Tal y como se apuntaba hace apenas unos días en el blog “Disidentia”, “Usted y yo, estimado lector, no sabemos lo que es bueno para nosotros. Pero, gracias a Dios, hay expertos e intelectuales que conocen el bien y nos llevan de la mano por este proceloso y complejo mundo, desde la cuna hasta la tumba. Ese es el credo del paternalismo estatal moderno.
Apuntaladas en el encanto de la justicia social y la rotunda emocionalidad de la igualdad, minorías sociales bien articuladas y debidamente subvencionadas, apadrinadas por el gobierno de turno, se afanan hoy en la labor de propaganda de la vida correcta. Cada vez con mayor agresividad, mayor presencia en medios, menor resistencia de los indoctrinados. Incluso la comida se ha convertido en una cuestión política. En términos generales, una red de regulaciones precisas se extiende por encima de la vida de cada individuo y nos hace dependientes del benéfico Estado de bienestar incluso en las cosas más simples de la vida.
Asistimos a la metamorfosis del Estado social de bienestar en un Estado social preventivo. El Estado social preventivo priva a sus ciudadanos de las libertades en grados diferentes para que sean mejores personas y protegerlos de sí mismos. Estamos gobernados por quienes creen que hay que proteger a las personas frente a su propia debilidad. Estos neopaternalistas creen que la libertad individual ya no es soportable para la sociedad y para el propio individuo, por lo que debe ser reemplazada por una especie de manual de conducta que limite, o dirija, las opciones de elección del incompetente. Sí, le están llamando incompetente. A usted. Y a mí.
(…) Cuanto más complejo sea el problema, más importante es un diseño social que empuje a los ciudadanos en la dirección correcta. El neopaternalismo me protege de mi propia debilidad y mi irracionalidad. Otros hacen para mí lo que yo haría si estuviera en mi sano juicio.

[LÍNEAS DE DATOS]:

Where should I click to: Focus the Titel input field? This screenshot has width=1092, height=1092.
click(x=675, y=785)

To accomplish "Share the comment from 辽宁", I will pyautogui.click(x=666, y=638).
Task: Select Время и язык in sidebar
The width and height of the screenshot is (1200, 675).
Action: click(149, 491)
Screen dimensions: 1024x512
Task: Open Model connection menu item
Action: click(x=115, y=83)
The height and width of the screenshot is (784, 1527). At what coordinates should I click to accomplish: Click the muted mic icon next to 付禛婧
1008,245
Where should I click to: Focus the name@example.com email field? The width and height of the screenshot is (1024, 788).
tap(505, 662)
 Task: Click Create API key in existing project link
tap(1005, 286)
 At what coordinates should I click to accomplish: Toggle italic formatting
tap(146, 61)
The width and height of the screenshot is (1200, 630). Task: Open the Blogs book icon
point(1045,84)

[RETOS]:
1. ¿En qué se está transformando el Estado social de bienestar, según el texto sobre el paternalismo estatal?
2. Por favor, retoma el texto sobre el paternalismo estatal a partir de su última oración.
Los registros no tienen relación con el texto sobre el paternalismo estatal.

[RESULTADOS]:
1. En un Estado social preventivo.

2.
Los neopaternalistas modernos asumen que algunos tienen el legítimo derecho a influir en el comportamiento de otras personas para que éstas vivan más tiempo, más saludablemente y sean más felices. En términos concretos: se propugna un consenso general en el que se asume la bondad de los comportamientos políticamente correctos y cualquier comportamiento anormal debe ser denunciado explícitamente: “mira, ahí va uno que se niega a participar en la vida razonable de los buenos”.
Este Estado que todo lo ve y todo lo provee, se consolida como una “dictablanda”: el bienestar total requiere de la vigilancia y reglamentación total del comportamiento de los ciudadanos. Y es un bienestar para todos, también para los que no necesitan ayuda: ¡es un bienestar obligatorio! (…) Lo que realmente caracteriza nuestra sociedad es la asunción por parte del Estado de los riesgos (es decir, de la responsabilidad). Liberados de “la vida en serio” y sus consecuencias, la individualidad apenas es más que consumo pasivo, conformidad generalizada”.
En estos próximos días -si el tiempo me lo permite- me gustaría salir a remar en kayak. El caso es que me enfrento a varios problemas de no fácil ni ágil resolución: i) llevarlo en el techo de mi coche hasta el punto donde zarparé, ¿está prohibido o condicionado por alguna detallada regulación que, obviamente, ignoro?; ii) la playa desde la que partiré, ¿está sometida a alguna normativa -por supuesto, restrictiva- para embarcaciones menores?; iii) ¿está homologado el chaleco salvavidas que llevo?; iv) ¿y el bote estanco donde guardo mi móvil y las viandas?…
Por favor, gritemos todos juntos: ¡libertad!